Cleveland, OH— Ahmed Kandiel, MD, MPH at the Cleveland Clinic concluded his lecture, Which Patient/Which Biologic, by reviewing the results of a recently published meta-analysis which examined the risks and benefits of biologic therapy for patients with moderate to severe IBD.

“There are no head to head trials comparing anti-TNFα therapies to each other or to natalizumab,” Kandiel exclaimed, adding specific guidelines for anti-TNFα therapy for patients who have not taken an anti-TNFα agent needs to be developed. “However, there are many correct approaches to treating patients with moderate-to-severe IBD,” he said. Kandiel said physicians should always confirm active inflammation before changing therapy and rule out other causes of symptoms, such as superimposed infections, Celiac disease, thyroid disease, or irritable bowel syndrome.

Are All Biologics Created Equal?

Kandiel offered his perspective on a meta-analysis published earlier this year by Alexander Ford, MD, and colleagues. Dr Ford’s systematic review and meta-analysis was the first comprehensive review of all the biologic agents, Kandiel said. The meta-analysis included trials recruiting adults with active or quiescent Crohn’s disease (CD) or ulcerative colitis (UC) and comparing biological therapies (anti-TNFα or natalizumab) with placebo. The authors set a specific timeframe for outcome assessment: up to 4 months for induction of remission trials and greater than 6 months for prevention of relapse trials. In total, 27 peer-reviewed articles were eligible for inclusion.

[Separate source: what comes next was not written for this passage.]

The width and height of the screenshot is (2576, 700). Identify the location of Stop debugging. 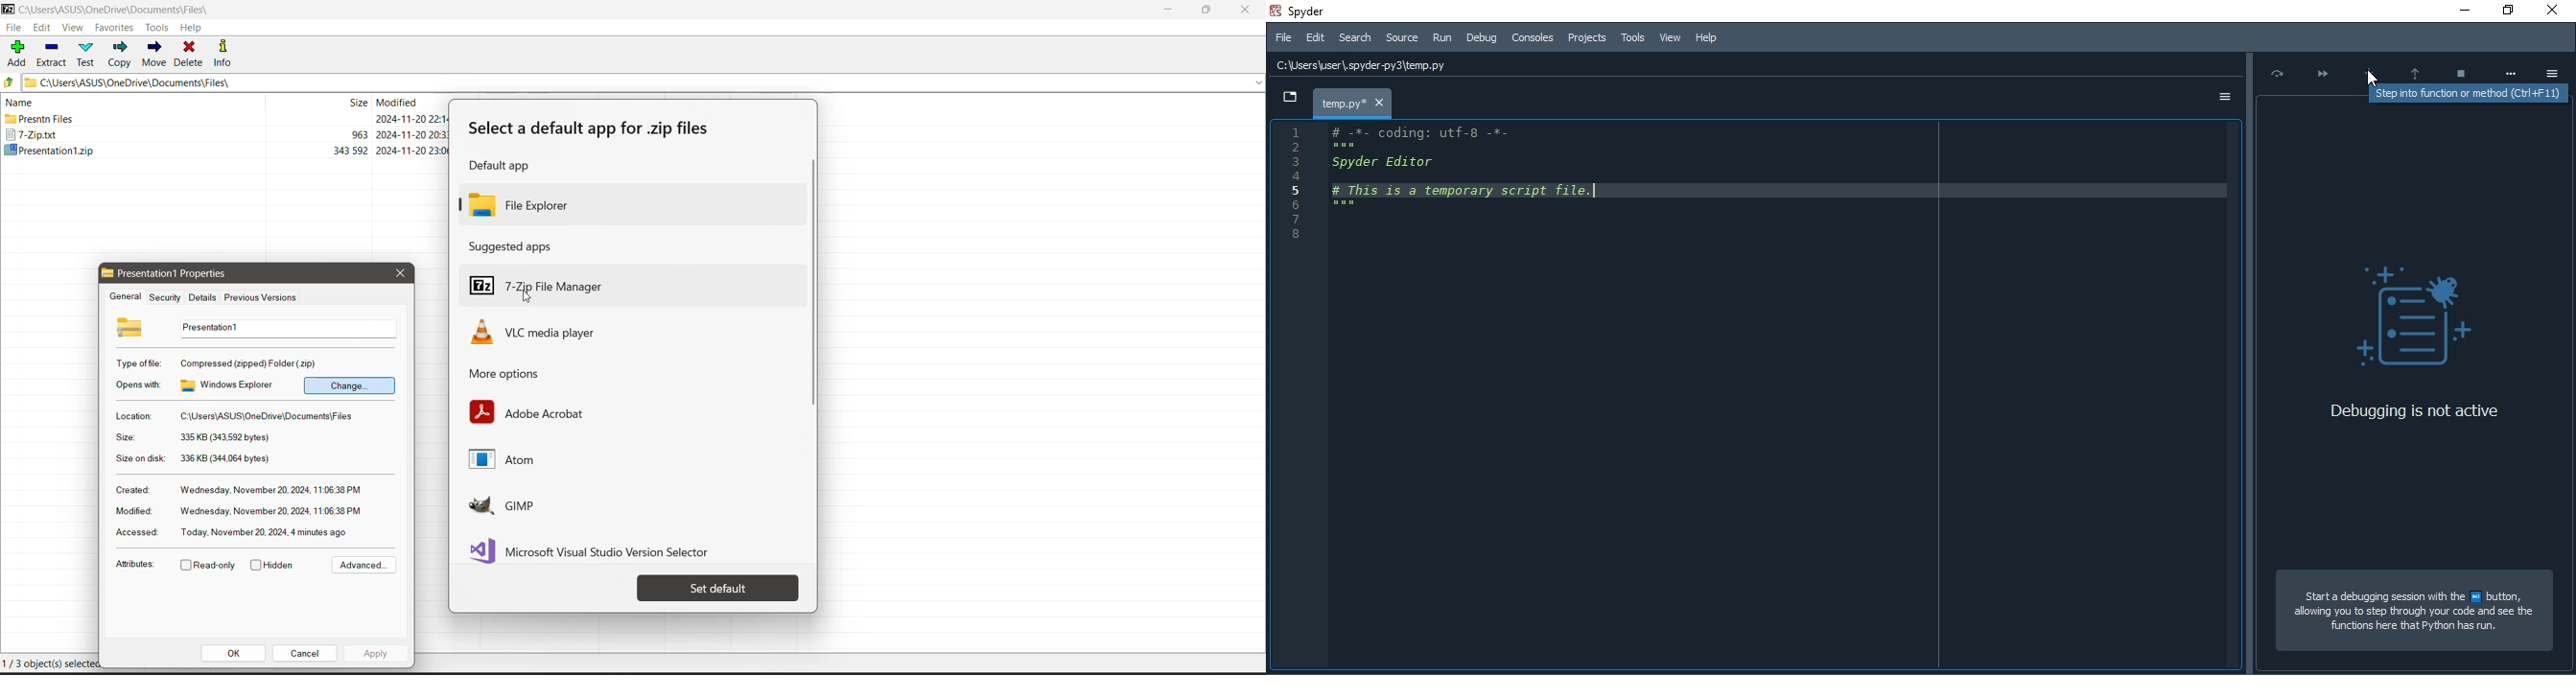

Results from the meta-analysis showed biologics in IBD more efficacious than placebo in: inducing remission in moderate-to-severe CD; preventing relapse in quiescent CD; inducing remission in moderate to severe UC; and healing fistulizing CD. For induction of remission of CD, infliximab, natalizumab, and adalimumab have the most evidence for use based on this analysis, Kandiel said. He noted the greatest effect of biologics was in preventing relapse of CD after remission, adding there is less data for biologics in healing fistulizing CD.

If you have a patient with luminal CD who needs biologic therapy, which biologic agent would you chose, asked Kandiel. “It is like flipping a coin,” answered Kandiel. The answer is up to the physician after having a discussion with the patient. “The data seem to indicate the biologics are equally effective.”